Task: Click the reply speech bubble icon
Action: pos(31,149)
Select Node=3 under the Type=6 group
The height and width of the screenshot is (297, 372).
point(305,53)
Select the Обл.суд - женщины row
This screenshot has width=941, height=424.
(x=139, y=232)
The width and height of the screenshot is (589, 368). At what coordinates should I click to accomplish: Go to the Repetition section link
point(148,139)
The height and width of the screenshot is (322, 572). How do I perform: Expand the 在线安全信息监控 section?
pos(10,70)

##########

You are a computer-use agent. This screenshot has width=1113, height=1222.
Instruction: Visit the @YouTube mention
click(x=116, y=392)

##########

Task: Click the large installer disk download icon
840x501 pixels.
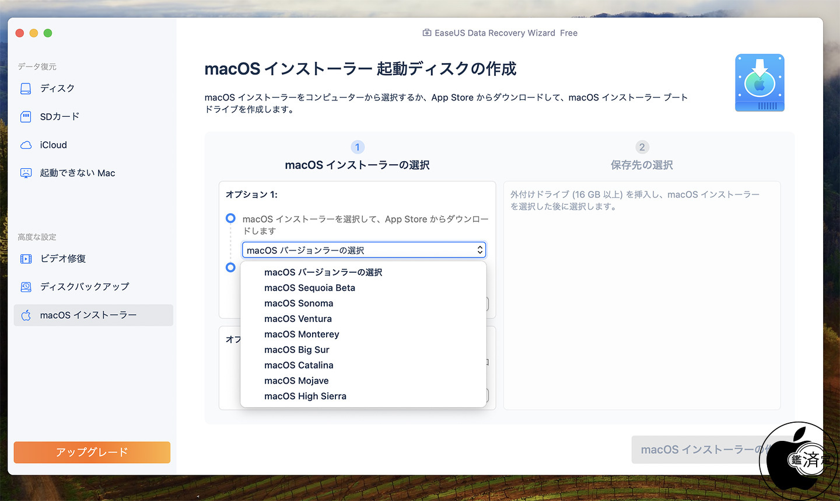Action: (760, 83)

##########

**Your goal:** Rewrite the rows from the line that has "Task: Click the large" through the line that has "Action: (760, 83)", replacing "download icon" with "download button" and leaving everything else unchanged. Omit the pictures.

**Response for this exercise:**
Task: Click the large installer disk download button
840x501 pixels.
Action: (760, 83)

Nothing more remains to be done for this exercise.